### [Activity]
Your answer should reproduce every line of the material in which the word "will" occurs.

--- Extracted information Enclosed Below ---

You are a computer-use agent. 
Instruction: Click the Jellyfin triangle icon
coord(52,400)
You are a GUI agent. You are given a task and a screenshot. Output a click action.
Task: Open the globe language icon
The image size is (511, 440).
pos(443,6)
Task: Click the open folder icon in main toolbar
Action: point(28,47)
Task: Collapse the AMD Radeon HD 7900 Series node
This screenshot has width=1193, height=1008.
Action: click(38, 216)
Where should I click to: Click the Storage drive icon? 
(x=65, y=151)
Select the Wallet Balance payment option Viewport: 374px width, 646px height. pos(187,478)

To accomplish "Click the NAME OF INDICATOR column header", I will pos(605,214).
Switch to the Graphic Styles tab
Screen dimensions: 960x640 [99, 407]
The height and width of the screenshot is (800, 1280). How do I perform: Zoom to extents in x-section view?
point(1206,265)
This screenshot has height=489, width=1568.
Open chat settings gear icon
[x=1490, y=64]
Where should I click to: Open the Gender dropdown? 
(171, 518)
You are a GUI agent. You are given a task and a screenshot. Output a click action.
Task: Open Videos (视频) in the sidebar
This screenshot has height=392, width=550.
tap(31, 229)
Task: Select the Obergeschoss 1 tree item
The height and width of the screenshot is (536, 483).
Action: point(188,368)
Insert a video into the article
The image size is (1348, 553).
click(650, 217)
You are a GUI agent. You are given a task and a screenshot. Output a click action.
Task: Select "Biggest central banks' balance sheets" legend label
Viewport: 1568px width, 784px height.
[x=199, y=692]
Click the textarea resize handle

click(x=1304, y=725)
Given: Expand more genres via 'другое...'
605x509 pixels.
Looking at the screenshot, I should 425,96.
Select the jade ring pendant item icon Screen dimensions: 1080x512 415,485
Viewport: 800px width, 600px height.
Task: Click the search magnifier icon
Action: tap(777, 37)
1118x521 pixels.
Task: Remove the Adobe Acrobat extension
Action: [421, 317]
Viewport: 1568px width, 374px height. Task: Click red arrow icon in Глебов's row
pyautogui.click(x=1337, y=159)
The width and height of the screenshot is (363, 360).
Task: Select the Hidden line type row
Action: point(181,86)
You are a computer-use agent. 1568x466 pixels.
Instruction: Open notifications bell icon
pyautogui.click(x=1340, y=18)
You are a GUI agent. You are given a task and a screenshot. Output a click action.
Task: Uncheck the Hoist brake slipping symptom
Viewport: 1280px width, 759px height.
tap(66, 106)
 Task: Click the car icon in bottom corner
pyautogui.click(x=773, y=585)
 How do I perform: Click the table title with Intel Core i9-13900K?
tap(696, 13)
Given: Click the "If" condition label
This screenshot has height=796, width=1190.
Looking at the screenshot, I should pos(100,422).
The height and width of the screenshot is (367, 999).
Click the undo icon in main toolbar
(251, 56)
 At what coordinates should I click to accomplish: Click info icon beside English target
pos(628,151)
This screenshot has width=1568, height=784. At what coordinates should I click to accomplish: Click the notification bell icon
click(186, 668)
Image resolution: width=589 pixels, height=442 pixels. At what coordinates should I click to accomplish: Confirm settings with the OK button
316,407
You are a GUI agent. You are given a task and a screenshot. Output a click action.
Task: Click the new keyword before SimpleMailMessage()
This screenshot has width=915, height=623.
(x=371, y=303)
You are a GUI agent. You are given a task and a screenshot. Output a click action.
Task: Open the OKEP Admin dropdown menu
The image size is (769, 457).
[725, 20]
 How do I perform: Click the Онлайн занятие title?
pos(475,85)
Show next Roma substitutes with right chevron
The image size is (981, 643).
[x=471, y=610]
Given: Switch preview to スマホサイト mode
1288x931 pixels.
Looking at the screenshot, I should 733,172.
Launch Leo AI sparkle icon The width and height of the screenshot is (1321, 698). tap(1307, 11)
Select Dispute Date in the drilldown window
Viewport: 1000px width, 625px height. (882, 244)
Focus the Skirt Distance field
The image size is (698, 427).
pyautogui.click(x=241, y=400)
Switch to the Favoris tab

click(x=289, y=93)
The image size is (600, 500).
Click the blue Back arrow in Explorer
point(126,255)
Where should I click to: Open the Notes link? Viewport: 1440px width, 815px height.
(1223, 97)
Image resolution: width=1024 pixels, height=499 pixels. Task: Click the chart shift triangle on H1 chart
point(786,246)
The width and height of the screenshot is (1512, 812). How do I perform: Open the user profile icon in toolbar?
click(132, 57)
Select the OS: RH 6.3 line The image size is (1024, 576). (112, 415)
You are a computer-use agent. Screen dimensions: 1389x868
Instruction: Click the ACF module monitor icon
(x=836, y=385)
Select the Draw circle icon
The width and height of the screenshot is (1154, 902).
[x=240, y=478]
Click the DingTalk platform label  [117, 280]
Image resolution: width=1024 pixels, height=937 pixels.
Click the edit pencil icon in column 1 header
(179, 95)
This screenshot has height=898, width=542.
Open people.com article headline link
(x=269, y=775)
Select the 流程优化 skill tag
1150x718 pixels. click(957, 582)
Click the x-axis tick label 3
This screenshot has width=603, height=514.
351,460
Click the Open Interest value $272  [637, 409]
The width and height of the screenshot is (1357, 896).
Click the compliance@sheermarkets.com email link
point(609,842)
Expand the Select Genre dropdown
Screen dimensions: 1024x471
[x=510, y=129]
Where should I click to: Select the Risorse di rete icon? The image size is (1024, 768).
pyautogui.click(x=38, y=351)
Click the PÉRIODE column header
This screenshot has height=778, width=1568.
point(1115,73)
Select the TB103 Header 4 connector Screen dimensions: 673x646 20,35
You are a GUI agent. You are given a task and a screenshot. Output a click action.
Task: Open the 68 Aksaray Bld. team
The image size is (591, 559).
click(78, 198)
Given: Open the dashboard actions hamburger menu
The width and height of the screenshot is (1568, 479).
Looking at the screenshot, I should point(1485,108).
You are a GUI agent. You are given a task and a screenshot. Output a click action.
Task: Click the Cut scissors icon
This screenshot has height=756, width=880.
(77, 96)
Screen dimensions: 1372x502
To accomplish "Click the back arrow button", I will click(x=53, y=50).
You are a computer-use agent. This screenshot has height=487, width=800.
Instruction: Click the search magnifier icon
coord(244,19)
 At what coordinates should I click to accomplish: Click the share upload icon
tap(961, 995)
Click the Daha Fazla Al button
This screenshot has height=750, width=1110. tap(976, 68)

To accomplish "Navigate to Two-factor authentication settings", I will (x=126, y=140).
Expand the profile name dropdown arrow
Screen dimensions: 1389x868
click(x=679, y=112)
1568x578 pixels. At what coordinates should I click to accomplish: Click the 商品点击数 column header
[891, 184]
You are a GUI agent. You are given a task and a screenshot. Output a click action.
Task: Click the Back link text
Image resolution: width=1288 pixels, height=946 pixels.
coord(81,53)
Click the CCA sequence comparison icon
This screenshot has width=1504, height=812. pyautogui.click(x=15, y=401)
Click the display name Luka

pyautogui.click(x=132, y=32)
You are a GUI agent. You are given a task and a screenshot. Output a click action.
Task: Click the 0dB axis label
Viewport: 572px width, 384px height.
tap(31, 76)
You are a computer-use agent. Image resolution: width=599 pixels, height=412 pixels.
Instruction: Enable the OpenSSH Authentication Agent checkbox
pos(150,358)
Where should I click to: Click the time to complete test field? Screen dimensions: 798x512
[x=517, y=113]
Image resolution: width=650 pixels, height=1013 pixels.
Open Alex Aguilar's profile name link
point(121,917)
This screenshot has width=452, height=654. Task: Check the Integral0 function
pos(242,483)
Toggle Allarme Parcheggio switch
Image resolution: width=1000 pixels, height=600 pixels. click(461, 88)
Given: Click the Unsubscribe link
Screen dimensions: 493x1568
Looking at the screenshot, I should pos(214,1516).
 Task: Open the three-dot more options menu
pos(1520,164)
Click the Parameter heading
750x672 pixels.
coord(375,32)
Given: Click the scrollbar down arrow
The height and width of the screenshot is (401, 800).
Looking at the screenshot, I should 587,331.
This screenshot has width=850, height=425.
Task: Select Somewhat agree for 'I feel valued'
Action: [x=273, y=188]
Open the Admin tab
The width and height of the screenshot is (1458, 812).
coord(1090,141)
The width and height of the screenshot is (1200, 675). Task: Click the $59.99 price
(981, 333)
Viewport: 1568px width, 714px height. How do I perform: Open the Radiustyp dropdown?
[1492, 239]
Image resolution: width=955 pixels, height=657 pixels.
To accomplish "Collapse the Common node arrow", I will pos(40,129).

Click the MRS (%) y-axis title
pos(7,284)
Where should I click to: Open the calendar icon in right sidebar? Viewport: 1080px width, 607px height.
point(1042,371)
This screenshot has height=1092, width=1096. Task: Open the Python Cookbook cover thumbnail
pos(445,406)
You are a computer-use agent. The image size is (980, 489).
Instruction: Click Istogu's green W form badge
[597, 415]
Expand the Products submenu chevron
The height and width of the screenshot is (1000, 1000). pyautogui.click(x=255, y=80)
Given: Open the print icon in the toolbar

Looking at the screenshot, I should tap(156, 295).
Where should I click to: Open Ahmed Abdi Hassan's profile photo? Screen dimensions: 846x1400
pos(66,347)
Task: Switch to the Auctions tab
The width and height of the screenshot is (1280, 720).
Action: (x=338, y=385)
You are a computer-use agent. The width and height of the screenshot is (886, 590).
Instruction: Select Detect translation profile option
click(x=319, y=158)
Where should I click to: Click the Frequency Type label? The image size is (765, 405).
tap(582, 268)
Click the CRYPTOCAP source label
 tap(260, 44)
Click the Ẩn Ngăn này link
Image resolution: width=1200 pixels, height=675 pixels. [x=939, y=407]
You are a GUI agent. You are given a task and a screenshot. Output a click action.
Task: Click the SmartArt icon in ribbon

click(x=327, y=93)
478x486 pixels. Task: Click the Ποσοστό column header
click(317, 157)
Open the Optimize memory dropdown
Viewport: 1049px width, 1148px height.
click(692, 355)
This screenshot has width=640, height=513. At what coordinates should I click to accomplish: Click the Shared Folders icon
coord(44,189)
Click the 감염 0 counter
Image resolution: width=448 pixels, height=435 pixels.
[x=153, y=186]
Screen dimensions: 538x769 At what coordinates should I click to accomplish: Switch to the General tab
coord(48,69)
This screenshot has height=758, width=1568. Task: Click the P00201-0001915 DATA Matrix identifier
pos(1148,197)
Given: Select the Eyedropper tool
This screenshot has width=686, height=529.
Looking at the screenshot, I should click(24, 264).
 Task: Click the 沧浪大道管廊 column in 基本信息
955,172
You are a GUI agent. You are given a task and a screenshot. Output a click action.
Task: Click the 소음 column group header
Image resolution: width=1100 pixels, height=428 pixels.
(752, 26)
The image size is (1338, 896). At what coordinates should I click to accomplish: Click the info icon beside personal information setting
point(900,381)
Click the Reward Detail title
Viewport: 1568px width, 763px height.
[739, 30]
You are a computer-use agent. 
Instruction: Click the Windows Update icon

--- End of Enclosed Extracted information ---

### [Answer to the problem]
To accomplish "Click the NAME OF INDICATOR column header", I will pos(605,214).
To accomplish "Click the back arrow button", I will click(x=53, y=50).
To accomplish "Navigate to Two-factor authentication settings", I will (x=126, y=140).
To accomplish "Collapse the Common node arrow", I will pos(40,129).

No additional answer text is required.